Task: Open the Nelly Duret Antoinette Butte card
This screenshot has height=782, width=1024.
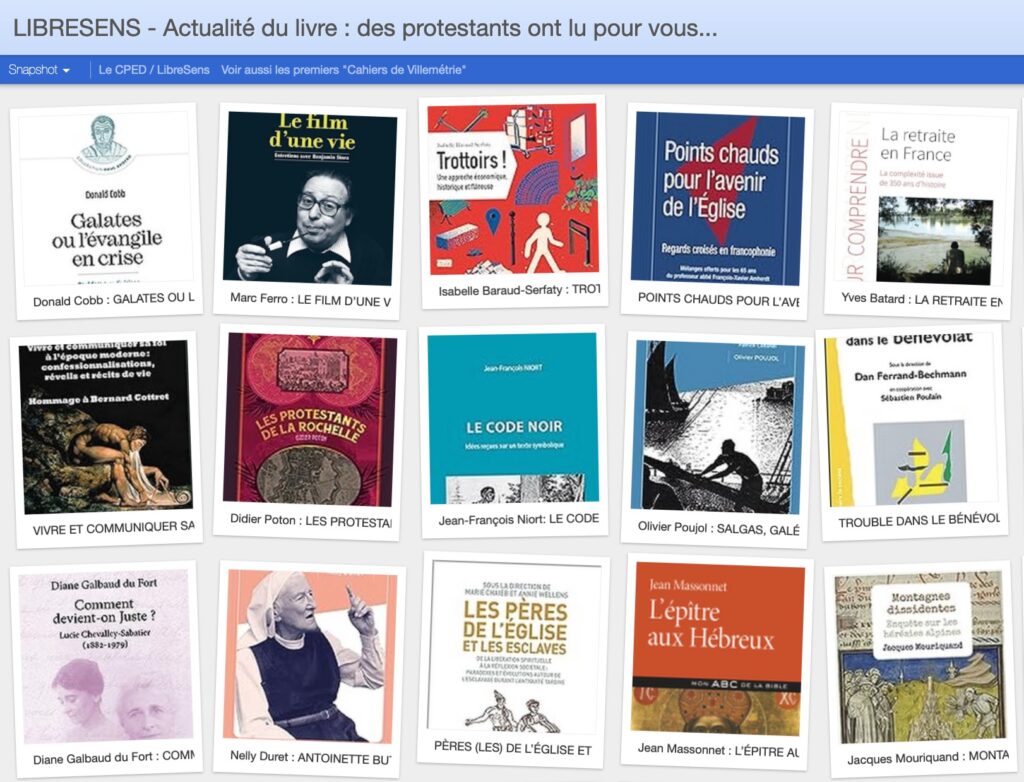Action: coord(310,668)
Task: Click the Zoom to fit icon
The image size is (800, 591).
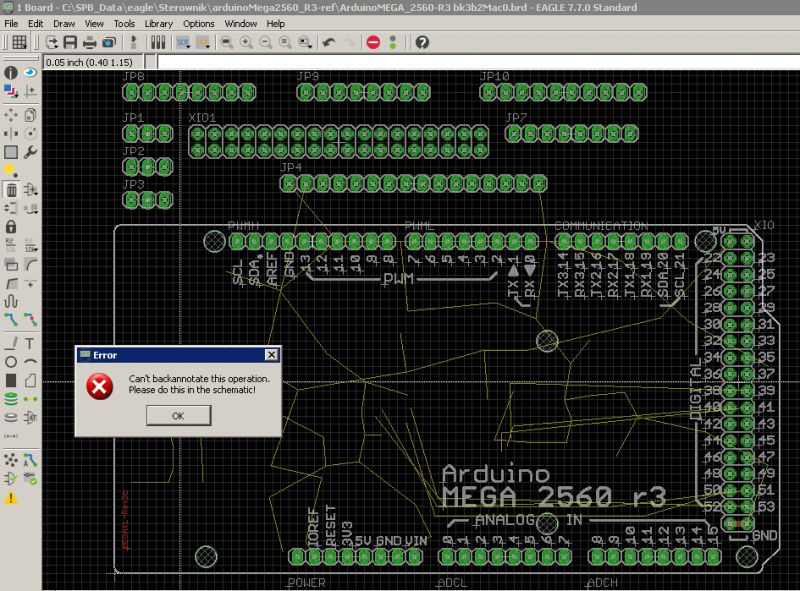Action: [x=227, y=42]
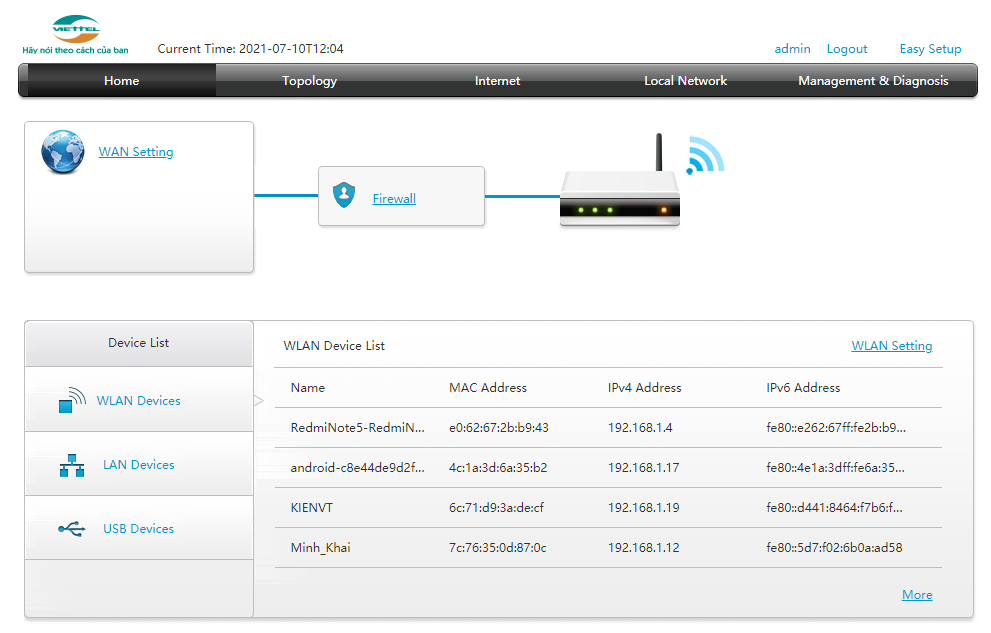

Instructions to follow
Which lines of the entries above contain the word "Task"? Copy each of them.

Written answer
Task: Open the Nelly Duret Antoinette Butte card
Task: Click the Zoom to fit icon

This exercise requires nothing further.